Après avoir été transbordé à Malines, où le pont du chemin de fer a sauté, j’arrive à Anvers. Je me rends rue Leys : c’est là que demeure W. G. Je suis introduit dans un bureau où siège un colosse, mais boursouflé comme s’il prenait trop peu d’exercice. Des taches rouges plaquent son visage glabre. Ses cheveux grisonnent. Il parle vite, d’un ton nerveux, et sa voix de fausset étonne dans ce corps puissant :
– Quelle est la raison de votre visite ?
– J’ai reçu votre carte. Je suis venu. Je suis prêt à servir !
– Servir qui ? Servir quoi ? Que voulez-vous dire ? Je ne vous comprends pas !
– Servir la même cause que celle que vous servez !
– Expliquez-vous !
Je m’explique. Mon interlocuteur écoute sans m’interrompre. Il me sourit, non seulement des lèvres mais aussi des yeux, et secoue la tête. Il allume une cigarette et, après avoir entendu ma confession, m’explique :
– La guerre ne fait que commencer. Les Allemands ont gagné la première manche. Ils perdront la seconde et la belle, mais ce sera long, très long. Les Anglais ne sont pas prêts mais ils sont à l’abri dans leur île. Un travail accablant leur est réservé. Une autre tâche, non moins utile, nous attend sur le Continent. II faut regrouper les forces éparses, récolter des fonds, aider les parachutés, surveiller les mouvements de troupes, repérer les fortifications allemandes, secourir ceux qui se cachent pour échapper aux recherches de la Gestapo, établir des contacts, favoriser l’évasion des patriotes vers l’Angleterre... Il faut aussi faire sauter les trains. Les Allemands ont de l’essence mais non pas à profusion. Les réseaux ferrés tiennent un rôle de première importance dans leur système de liaison. Il faut donc faire sauter les trains. C’est ce que vous ferez !

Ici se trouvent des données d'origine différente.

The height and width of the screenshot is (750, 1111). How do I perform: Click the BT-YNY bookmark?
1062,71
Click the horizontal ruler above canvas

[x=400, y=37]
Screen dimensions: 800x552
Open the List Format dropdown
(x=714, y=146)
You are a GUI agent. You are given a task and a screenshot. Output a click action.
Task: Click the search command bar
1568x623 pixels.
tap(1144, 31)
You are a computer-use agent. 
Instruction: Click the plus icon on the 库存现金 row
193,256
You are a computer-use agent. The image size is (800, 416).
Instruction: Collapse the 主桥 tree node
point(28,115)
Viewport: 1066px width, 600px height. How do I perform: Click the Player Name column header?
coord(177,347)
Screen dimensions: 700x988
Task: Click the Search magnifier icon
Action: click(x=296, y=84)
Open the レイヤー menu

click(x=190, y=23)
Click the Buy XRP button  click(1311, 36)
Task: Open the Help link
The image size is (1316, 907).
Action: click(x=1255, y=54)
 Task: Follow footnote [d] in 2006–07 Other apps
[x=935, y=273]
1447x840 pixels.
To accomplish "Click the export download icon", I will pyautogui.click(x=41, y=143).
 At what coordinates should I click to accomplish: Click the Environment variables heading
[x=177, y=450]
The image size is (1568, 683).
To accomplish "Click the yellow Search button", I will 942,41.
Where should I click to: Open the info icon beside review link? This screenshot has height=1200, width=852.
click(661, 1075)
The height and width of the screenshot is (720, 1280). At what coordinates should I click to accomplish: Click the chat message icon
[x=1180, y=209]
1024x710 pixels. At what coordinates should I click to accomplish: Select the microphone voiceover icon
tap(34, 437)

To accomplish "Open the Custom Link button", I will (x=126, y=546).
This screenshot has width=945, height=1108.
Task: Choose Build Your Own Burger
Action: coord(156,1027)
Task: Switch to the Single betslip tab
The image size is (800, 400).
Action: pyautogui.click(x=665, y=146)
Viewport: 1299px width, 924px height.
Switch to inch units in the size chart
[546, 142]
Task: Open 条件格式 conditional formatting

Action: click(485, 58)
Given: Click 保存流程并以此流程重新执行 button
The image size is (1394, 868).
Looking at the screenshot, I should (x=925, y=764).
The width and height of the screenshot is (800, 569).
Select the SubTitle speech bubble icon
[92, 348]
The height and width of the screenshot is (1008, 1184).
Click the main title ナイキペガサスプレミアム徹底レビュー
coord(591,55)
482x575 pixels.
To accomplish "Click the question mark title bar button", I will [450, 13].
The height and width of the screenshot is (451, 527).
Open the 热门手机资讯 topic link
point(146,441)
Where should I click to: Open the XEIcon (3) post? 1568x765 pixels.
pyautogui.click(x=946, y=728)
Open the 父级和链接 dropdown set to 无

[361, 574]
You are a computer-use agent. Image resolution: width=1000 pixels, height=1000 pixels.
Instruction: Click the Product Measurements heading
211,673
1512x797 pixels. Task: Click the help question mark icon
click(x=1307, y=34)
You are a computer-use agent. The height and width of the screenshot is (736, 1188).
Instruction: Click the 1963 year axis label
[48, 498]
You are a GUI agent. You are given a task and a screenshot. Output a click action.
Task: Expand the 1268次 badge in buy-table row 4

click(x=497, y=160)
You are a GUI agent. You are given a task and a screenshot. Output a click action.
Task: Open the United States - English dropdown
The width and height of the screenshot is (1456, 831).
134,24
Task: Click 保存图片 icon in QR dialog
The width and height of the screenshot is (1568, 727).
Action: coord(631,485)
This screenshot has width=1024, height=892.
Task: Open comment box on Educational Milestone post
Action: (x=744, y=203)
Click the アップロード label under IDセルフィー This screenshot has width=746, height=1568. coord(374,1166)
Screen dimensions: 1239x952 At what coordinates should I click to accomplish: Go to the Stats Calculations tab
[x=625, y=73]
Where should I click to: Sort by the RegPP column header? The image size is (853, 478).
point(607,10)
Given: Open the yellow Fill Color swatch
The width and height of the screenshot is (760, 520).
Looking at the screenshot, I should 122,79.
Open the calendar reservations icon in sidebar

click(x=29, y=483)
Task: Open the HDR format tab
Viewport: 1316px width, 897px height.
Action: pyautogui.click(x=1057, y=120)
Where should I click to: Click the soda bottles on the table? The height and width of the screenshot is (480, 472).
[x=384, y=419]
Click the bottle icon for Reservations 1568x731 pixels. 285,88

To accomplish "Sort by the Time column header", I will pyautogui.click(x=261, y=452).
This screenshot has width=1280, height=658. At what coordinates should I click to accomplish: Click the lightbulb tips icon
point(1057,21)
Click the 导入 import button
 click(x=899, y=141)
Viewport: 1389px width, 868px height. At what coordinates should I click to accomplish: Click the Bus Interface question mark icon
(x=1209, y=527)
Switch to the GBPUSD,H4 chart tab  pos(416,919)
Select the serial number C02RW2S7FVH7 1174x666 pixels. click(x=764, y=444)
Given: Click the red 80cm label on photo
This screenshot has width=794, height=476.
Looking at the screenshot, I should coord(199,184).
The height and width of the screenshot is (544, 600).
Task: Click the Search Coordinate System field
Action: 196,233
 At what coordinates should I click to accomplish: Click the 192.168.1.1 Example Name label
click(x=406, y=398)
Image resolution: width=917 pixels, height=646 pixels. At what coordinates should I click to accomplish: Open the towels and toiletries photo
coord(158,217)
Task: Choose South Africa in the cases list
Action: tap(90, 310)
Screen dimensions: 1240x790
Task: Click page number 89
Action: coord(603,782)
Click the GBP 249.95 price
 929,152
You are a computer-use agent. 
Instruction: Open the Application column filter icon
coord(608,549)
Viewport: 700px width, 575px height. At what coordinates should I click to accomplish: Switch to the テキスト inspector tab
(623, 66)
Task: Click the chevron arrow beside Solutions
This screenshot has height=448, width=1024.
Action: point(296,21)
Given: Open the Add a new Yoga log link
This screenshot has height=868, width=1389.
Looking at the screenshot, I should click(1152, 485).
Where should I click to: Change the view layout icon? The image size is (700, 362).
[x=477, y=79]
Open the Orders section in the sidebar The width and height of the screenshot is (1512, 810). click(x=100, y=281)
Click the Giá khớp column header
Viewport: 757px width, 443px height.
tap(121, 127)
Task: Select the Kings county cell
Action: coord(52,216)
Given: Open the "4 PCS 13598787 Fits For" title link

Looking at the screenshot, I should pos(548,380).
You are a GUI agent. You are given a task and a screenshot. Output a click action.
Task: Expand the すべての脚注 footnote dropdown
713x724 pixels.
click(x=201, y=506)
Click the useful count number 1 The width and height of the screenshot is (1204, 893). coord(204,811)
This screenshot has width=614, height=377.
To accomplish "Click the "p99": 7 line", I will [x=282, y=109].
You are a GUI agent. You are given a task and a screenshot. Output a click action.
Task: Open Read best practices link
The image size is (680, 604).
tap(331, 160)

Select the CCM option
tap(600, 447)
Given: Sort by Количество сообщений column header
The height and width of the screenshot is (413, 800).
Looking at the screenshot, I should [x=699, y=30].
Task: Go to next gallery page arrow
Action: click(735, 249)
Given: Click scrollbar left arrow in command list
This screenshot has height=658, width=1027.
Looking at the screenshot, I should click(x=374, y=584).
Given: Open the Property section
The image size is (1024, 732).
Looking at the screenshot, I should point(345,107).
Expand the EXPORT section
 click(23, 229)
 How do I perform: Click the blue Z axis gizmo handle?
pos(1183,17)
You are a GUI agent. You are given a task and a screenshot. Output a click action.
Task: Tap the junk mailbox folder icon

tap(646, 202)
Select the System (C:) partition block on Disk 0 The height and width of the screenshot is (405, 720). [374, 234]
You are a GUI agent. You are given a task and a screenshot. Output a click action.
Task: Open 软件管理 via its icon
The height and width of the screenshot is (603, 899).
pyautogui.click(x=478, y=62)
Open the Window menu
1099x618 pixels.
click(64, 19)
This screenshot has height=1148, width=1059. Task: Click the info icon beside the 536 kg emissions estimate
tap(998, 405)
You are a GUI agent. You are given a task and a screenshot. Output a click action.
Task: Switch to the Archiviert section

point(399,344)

Je suis surpris. Crever un pneu, la nuit venue, c’est chose relativement facile. Mais faire sauter un train ! Je ne réponds pas tout de suite et W. G. devine, sans doute, mon désarroi, mon étonnement, car il poursuit bientôt :
– Vous ferez sauter les trains parce qu’ils sont un peu comme le système sanguin de l’Allemagne, parce qu’ils alimentent leurs troupes, leur artillerie, leurs dépôts...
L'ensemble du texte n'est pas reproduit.